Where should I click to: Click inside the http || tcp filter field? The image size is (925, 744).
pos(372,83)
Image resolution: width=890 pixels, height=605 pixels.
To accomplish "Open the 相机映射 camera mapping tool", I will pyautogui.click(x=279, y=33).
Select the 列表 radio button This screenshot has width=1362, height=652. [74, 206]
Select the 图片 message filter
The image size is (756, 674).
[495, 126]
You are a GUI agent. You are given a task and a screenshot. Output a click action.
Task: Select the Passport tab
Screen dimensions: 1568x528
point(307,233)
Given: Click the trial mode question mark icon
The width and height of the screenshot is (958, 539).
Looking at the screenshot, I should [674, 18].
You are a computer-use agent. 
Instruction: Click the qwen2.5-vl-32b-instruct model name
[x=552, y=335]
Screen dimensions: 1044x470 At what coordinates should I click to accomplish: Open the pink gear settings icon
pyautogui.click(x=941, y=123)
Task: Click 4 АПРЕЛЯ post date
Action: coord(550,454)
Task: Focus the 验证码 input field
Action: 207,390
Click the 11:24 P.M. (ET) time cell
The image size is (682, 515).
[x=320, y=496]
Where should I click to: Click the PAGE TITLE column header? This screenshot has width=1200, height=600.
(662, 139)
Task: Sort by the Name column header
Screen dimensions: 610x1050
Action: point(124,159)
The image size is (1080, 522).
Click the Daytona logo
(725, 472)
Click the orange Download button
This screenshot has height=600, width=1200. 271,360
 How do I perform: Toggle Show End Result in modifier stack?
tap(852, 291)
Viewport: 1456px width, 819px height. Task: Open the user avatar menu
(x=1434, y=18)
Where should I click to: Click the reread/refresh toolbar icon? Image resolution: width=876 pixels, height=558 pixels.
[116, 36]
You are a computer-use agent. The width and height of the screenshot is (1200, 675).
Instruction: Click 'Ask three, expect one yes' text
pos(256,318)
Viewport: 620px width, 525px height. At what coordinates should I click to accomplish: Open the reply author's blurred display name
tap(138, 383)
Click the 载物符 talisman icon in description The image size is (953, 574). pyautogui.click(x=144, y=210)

• • • •

** REQUIRED ACTION **
What lines in the records contain the word "computer"? Return each one.

** TASK SOLUTION **
You are a computer-use agent. 
You are a computer-use agent. The width and height of the screenshot is (1200, 675).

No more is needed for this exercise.